State v. Opitz

359 P.3d 588, 273 Or. App. 745, 2015 Ore. App. LEXIS 1114
CourtCourt of Appeals of Oregon
DecidedSeptember 23, 2015
Docket09C48141; A155609
StatusPublished
Cited by4 cases

This text of 359 P.3d 588 (State v. Opitz) is published on Counsel Stack Legal Research, covering Court of Appeals of Oregon primary law. Counsel Stack provides free access to over 12 million legal documents including statutes, case law, regulations, and constitutions.

Bluebook
State v. Opitz, 359 P.3d 588, 273 Or. App. 745, 2015 Ore. App. LEXIS 1114 (Or. Ct. App. 2015).

Opinion

DUNCAN, P. J.

In this criminal case, defendant appeals, raising two assignments of error. In his first assignment of error, defendant asserts that the trial court committed plain error by ordering him “to pay $1,600 in attorney fees without determining that [he] had the ability to pay.” The state concedes that the trial court committed plain error by ordering defendant to pay the fees. We accept the state’s concession and exercise our discretion to correct that error. In his second assignment of error, defendant asserts that the trial court committed plain error by denying him “eligibility for sentence modification programs under ORS 137.750.”1 The state contends that the trial court did not commit plain error by denying defendant eligibility for the programs and, even if it did, we should not exercise our discretion to correct the error. We conclude that, even assuming that the trial court committed plain error, it is not appropriate for us to exercise our discretion to correct the error. Accordingly, we reverse the portion of the trial court’s judgment requiring defendant to pay attorney fees and otherwise affirm.

This is an appeal from a resentencing. Following a bench trial, the trial court convicted defendant of burglary in the first degree, ORS 164.225; attempted assault in the second degree, ORS 163.175 and ORS 161.405; assault in the fourth degree, ORS 163.160; and kidnapping in the first degree, ORS 163.235. Defendant appealed, and we reversed his kidnapping conviction and remanded the case for resentencing. State v. Opitz, 256 Or App 521, 301 P3d 946 (2013). At the resentencing hearing, noting that the facts of the case were “flat horrifying,” the trial court identified five aggravating factors to support its imposition of upward departure sentences, including defendant’s persistent involvement in similar offenses. Based on those factors, the trial court sentenced defendant to a total of 124 months in prison (18 of which defendant had already served, leaving him with 106 months to serve after the resentencing). The court denied defendant eligibility for leave, release, and programs under ORS 137.750, but it did not make any findings in support of its denial either at the hearing or in the written [747]*747judgment.2 The court also ordered defendant to pay $1,600 in court-appointed attorney fees.
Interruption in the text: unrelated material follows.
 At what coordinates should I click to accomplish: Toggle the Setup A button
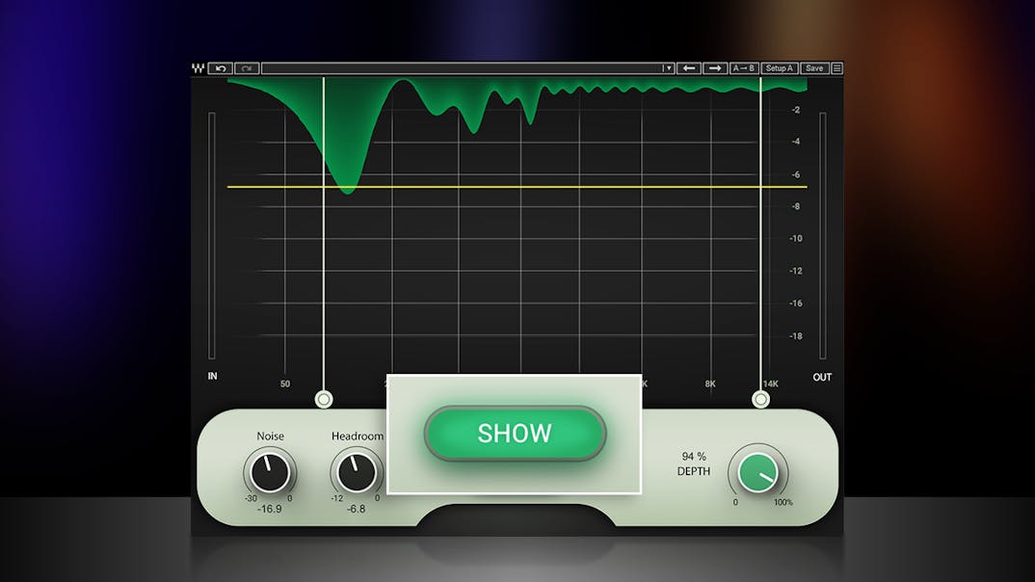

In his first assignment of error, defendant asserts that the trial court erred by ordering him “to pay $1,600 in attorney fees without determining that [he] had the ability to pay.” Defendant concedes that he did not preserve that assignment of error, and he asks that we review it as plain error. See ORAP 5.45(1) (authorizing review of errors apparent on the record); State v. Brown, 310 Or 347, 355, 800 P2d 259 (1990) (identifying requirements for plain error); see also Ailes v. Portland Meadows, Inc., 312 Or 376, 382 n 6, 823 P2d 956 (1991) (identifying factors to be considered when determining whether to exercise discretion to correct plain error). Defendant argues, and the state concedes, that the trial court committed plain error by ordering defendant to pay the fees, because the trial court did not find, and could not find on this record, that defendant “is or may be able to pay the fees.” ORS 151.505(3) (providing that a court may not require a person to pay court-appointed attorney fees “unless the person is or may be able to pay” the fees); ORS 161.665(4) (same); see Bacote v. Johnson, 333 Or 28, 33, 35 P3d 1019 (2001) (a court “must determine if the person is or, in the future, may be able to pay costs”); State v. Pendergrapht, 251 Or App 630, 634, 284 P3d 573 (2012) (a court may not impose court-appointed attorney fees “based on a record that is silent regarding the defendant’s ability to pay those fees”); see also State v. Coverstone, 260 Or App 714, 716, 320 P3d 670 (2014) (imposition of court-appointed attorney fees based on a silent record constitutes plain error).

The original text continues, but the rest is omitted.